In 2021 Rhodes University awarded her an honorary doctorate

== Violence monitoring and activism ==
Beginning in the 1980s and intensifying during the political conflicts of the late apartheid and transition periods, De Haas became widely known for documenting political violence in KwaZulu-Natal. Her research and field monitoring contributed to several inquiries and commissions investigating killings, paramilitary activity, and political intimidation.

De Haas has worked closely with communities, NGOs, and legal bodies, often submitting detailed reports, affidavits, and public statements on police conduct. She has been recognised for highlighting abuses within South African Police Service (SAPS).
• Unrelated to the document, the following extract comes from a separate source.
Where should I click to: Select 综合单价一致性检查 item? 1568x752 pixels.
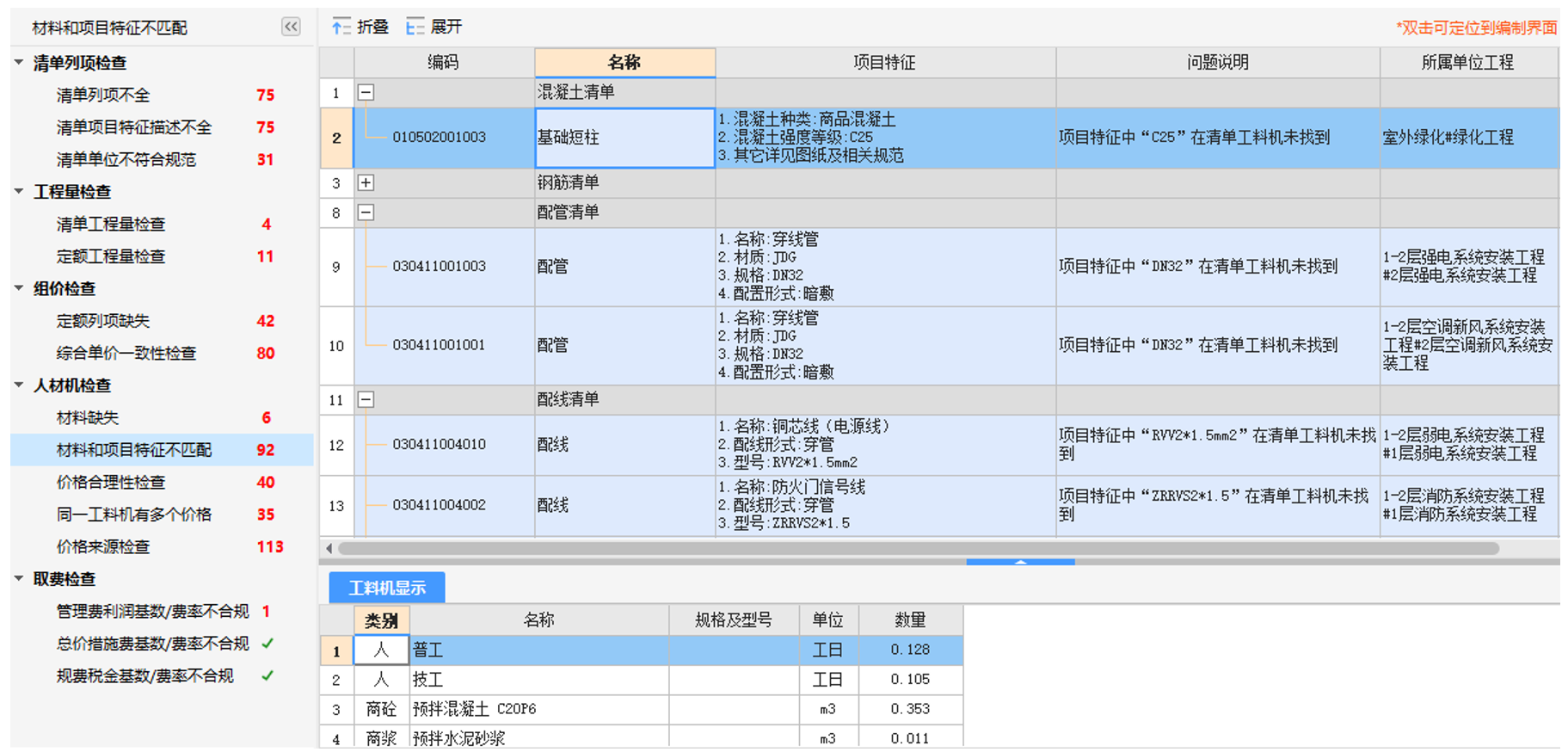pos(126,354)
== Parliament Ad Hoc Committee ==
De Haas told Members of Parliament in an Ad Hoc Committee on the allegations made by Lt Gen Nhlanhla Mkhwananzi that she had received troubling information from police officers and other confidential sources about the Political Killings Task Team's (PKTT) conduct, including alleged abuse of suspects and fabricated statements. Her testimony came after explosive allegations levelled against her by KwaZulu-Natal Commissioner Lieutenant General Nhlanhla Mkhwanazi, who accused her of being privy to sensitive internal police information.

== Controversies ==

De Haas's behaviour during her testimony to the Ad Hoc Committee angered some of members of parliament who described it as 'hearsay and gossip'. She also falsely claimed to have a doctorate. The University of KwaZulu-Natal then issued a statement confirming that she does not have a doctorate, and is not a professor at the institution.

She has a record of supporting AIDS denialist conspiracy theories.